Model Variants and Scaling

T5 comes in different sizes:

T5-Small (60M parameters)
T5-Base (220M)
T5-Large (770M)
T5-3B (3 Billion)
T5-11B (11 Billion)

Conclusion

T5’s text-to-text formulation makes it an elegant and powerful model for a wide variety of NLP tasks. It unifies different NLP tasks under a single model and shows state-of-the-art performance in many benchmarks.

For further exploration, you can experiment with Hugging Face's T5 implementation:

# !pip install datasets transformers[sentencepiece]
# !pip install sentencepiece
# !pip install torch

from transformers import T5Tokenizer, T5ForConditionalGeneration

tokenizer = T5Tokenizer.from_pretrained("t5-small")
model = T5ForConditionalGeneration.from_pretrained("t5-small")
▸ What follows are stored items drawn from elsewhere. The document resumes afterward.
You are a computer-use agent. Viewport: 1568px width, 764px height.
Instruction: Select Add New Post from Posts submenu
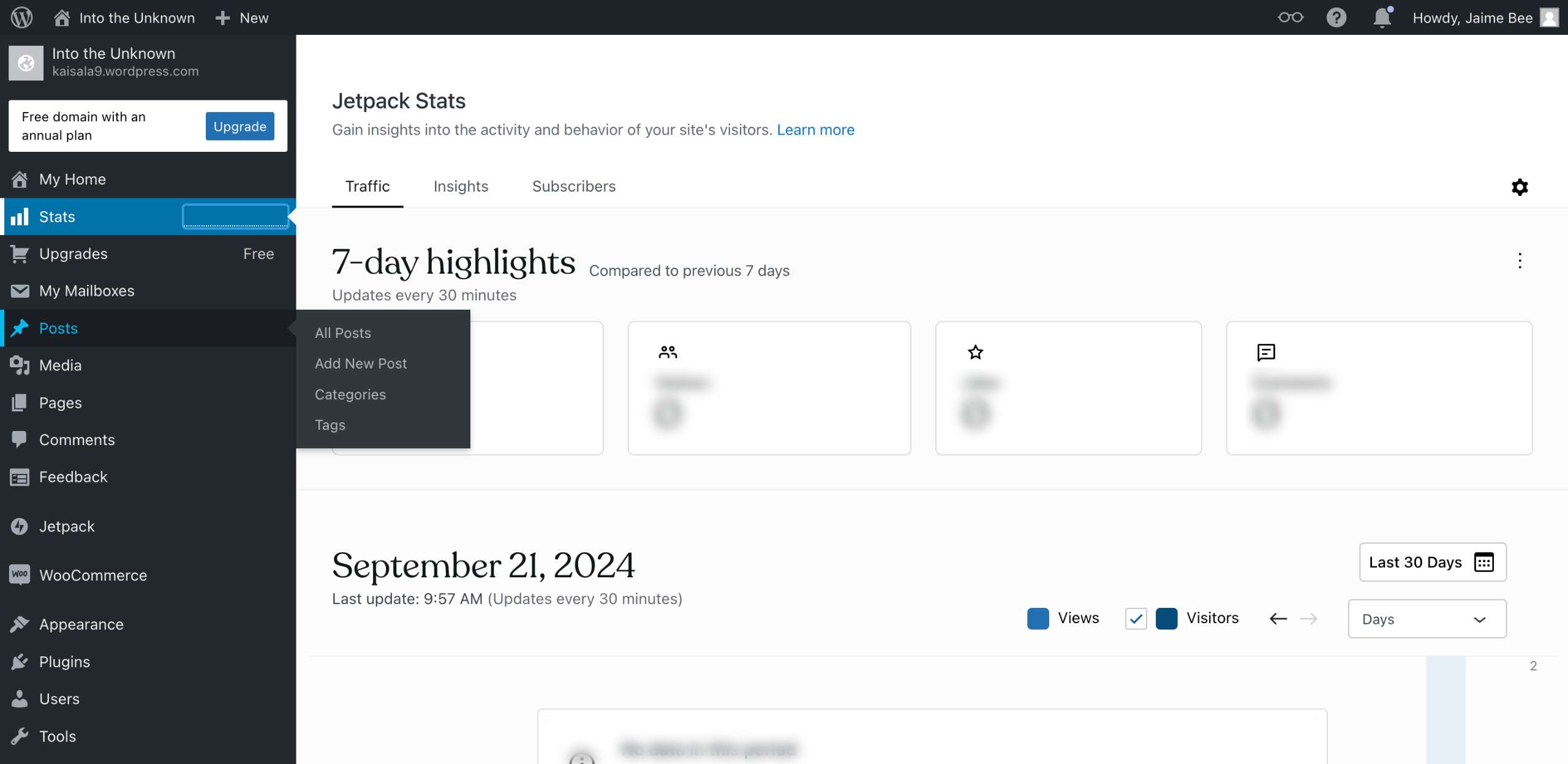coord(361,364)
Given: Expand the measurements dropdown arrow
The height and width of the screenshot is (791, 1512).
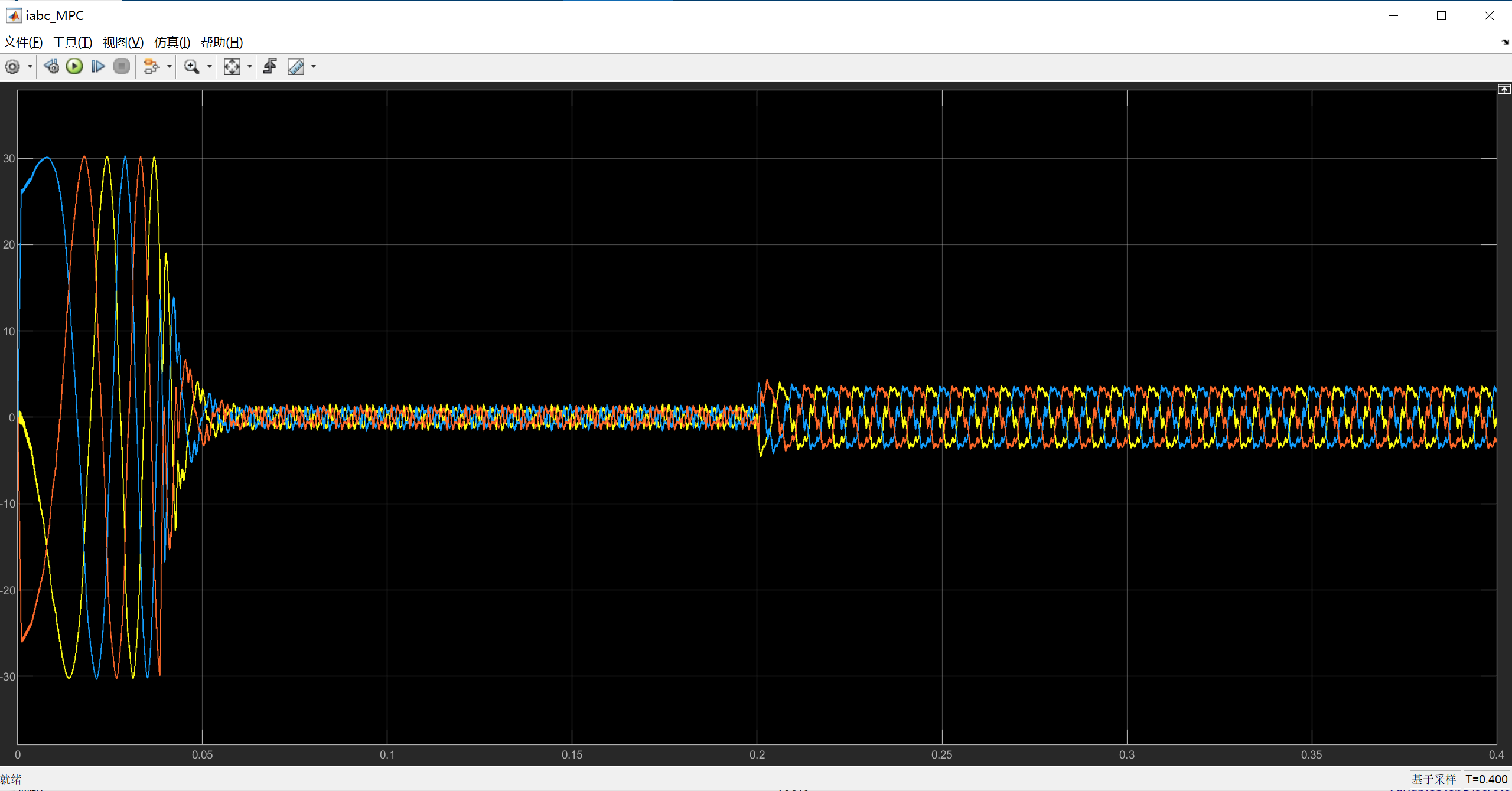Looking at the screenshot, I should pos(314,67).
input_text = "summarize: The Eiffel Tower is a famous landmark in France."
input_ids = tokenizer(input_text, return_tensors="pt").input_ids

output_ids = model.generate(input_ids)
output_text = tokenizer.decode(output_ids[0], skip_special_tokens=True)

print(output_text)  # Expected output: "Eiffel Tower is a famous French landmark."

T5's flexibility, efficiency, and performance make it one of the most widely used Transformer-based models today. 🚀